EXERCISE REQUIREMENTS: From the entries that follow, report every line in which "element" occurs.

━━━━━ EXTRACTED ENTRIES

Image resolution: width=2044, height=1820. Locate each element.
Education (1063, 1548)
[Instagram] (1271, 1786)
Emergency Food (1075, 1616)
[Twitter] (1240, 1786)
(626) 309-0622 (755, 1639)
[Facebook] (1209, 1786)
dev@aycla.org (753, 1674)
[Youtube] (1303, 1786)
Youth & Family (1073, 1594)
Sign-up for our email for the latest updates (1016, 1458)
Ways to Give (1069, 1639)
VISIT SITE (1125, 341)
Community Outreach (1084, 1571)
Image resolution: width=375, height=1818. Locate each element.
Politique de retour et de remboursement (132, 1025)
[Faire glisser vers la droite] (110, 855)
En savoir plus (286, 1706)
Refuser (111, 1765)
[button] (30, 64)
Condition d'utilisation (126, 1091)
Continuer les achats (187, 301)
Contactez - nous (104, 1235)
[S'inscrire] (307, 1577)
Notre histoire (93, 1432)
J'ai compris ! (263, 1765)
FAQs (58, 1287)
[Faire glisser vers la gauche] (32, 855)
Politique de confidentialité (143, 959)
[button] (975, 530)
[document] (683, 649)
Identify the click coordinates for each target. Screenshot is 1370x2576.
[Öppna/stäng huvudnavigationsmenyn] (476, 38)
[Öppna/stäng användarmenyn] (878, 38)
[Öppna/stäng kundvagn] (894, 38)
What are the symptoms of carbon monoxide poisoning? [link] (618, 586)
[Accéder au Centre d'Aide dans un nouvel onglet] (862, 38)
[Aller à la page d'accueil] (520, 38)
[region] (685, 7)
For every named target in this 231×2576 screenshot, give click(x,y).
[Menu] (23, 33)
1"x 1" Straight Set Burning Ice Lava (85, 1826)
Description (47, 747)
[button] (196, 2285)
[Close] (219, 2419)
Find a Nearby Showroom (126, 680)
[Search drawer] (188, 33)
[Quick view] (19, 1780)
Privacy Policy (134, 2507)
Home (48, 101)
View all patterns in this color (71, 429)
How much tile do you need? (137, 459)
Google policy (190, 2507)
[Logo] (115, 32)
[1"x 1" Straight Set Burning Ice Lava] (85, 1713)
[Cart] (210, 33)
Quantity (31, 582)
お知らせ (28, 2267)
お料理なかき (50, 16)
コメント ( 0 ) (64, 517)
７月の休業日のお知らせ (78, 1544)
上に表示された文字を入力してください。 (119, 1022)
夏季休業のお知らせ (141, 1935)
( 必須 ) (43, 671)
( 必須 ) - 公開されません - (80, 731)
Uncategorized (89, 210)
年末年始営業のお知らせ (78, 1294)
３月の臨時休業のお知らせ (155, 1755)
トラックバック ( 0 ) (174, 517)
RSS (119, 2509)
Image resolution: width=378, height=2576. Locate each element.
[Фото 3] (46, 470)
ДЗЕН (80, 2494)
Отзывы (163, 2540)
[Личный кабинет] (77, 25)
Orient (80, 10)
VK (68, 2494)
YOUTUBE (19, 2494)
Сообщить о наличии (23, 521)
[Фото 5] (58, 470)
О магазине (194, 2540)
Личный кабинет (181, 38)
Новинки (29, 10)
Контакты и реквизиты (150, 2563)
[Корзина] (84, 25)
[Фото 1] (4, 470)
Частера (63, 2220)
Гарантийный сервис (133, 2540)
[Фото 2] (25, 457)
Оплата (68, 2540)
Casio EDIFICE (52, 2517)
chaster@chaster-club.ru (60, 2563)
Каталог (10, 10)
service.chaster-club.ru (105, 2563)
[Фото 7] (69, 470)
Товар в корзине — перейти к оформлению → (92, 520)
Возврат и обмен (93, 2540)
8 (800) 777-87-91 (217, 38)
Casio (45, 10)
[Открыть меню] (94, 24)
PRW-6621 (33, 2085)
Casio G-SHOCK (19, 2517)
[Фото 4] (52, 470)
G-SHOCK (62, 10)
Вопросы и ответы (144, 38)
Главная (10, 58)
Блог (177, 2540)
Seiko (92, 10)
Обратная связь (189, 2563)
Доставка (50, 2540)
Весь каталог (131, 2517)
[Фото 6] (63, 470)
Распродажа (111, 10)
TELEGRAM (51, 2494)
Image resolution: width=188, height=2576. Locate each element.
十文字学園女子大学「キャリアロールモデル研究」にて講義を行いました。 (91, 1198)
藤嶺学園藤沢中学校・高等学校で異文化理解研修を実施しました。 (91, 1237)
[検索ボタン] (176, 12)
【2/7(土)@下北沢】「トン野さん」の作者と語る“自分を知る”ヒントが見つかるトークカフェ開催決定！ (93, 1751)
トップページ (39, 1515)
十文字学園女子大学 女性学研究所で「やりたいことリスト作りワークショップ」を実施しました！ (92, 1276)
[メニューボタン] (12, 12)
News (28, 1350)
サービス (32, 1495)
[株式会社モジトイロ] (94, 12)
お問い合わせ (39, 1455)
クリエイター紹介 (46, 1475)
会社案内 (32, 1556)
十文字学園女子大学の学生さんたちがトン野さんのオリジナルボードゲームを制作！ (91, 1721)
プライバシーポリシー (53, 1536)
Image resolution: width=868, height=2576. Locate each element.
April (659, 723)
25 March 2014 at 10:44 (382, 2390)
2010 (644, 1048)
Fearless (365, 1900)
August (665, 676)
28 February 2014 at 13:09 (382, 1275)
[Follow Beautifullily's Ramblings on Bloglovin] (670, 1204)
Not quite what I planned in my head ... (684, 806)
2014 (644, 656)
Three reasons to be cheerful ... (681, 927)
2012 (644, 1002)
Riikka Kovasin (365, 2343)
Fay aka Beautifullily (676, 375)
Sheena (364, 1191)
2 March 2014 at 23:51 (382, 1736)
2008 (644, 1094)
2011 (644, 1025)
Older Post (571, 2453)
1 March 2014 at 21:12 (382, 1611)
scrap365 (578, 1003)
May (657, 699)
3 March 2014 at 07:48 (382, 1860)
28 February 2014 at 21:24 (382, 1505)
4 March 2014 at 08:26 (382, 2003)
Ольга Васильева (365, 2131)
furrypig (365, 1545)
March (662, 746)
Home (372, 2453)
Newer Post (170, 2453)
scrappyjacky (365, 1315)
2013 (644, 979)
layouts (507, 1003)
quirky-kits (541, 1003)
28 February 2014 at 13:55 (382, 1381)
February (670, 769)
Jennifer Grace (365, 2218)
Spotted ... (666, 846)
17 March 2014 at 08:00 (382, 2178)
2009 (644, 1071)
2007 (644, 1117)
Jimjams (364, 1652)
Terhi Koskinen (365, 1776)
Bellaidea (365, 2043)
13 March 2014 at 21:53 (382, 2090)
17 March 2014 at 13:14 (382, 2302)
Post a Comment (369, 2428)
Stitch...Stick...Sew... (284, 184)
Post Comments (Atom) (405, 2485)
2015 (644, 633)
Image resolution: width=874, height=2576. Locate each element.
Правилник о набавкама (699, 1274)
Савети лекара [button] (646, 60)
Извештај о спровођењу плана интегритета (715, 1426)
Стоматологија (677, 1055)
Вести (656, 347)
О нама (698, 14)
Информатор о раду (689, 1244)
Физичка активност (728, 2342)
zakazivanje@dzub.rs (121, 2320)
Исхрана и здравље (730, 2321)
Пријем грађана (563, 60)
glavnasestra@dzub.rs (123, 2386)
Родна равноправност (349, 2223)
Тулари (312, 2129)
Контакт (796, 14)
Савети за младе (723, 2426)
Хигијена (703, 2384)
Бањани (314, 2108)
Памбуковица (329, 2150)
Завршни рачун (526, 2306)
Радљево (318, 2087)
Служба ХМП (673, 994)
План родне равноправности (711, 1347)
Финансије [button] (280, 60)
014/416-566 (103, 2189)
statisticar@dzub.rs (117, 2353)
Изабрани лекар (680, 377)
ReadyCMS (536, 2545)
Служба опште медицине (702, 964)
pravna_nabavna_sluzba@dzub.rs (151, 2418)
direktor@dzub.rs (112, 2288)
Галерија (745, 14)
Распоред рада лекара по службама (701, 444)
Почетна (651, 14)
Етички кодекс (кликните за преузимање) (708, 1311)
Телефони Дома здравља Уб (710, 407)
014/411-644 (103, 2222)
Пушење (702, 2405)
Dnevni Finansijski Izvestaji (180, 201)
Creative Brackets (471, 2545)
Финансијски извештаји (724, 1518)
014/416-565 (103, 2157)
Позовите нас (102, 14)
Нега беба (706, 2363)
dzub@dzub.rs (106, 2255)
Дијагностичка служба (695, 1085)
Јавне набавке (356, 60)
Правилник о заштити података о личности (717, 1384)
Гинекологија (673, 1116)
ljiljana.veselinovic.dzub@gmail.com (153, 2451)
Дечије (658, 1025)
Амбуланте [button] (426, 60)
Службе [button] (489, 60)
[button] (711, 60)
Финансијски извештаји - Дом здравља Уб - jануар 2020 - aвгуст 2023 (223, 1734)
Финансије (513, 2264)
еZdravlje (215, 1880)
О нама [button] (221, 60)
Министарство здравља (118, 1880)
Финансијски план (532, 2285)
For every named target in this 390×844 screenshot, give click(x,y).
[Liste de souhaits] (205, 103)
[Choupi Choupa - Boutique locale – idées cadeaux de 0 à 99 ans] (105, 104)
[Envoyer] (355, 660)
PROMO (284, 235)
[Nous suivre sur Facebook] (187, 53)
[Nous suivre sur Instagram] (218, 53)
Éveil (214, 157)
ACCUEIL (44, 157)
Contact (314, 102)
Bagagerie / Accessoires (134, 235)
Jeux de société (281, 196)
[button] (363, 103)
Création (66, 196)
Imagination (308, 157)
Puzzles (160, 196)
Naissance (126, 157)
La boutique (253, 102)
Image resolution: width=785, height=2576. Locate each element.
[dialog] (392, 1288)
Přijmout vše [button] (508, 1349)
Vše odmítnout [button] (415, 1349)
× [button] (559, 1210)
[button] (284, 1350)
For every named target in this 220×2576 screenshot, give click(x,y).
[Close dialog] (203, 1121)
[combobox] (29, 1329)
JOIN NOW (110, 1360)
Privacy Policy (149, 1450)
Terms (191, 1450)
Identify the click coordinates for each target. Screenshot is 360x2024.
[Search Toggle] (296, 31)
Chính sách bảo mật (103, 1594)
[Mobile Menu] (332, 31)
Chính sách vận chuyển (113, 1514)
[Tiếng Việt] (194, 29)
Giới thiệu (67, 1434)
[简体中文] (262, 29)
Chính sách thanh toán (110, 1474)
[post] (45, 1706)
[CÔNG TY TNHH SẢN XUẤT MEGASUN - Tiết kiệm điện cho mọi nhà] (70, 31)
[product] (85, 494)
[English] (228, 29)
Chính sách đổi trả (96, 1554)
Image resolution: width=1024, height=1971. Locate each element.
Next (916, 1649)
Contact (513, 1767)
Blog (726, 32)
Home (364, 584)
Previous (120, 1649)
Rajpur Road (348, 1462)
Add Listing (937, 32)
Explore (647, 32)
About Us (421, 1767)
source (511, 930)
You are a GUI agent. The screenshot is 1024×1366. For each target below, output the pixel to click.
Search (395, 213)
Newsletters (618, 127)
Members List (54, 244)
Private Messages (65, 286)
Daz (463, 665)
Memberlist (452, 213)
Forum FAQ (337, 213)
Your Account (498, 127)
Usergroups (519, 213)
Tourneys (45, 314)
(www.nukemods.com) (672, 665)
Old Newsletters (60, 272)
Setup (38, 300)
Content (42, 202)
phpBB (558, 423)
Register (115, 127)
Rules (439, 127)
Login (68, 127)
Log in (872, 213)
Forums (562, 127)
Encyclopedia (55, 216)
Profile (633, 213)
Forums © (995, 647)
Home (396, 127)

━━━━━━━━━━

YOUR RESPONSE:
Image resolution: width=2044, height=1820. Locate each element.
Image resolution: width=375, height=1818. Locate each element.
Image resolution: width=378, height=2576. Locate each element.
Image resolution: width=188, height=2576. Locate each element.
Image resolution: width=868, height=2576. Locate each element.
Image resolution: width=874, height=2576. Locate each element.
Image resolution: width=785, height=2576. Locate each element.
Image resolution: width=1024, height=1971. Locate each element.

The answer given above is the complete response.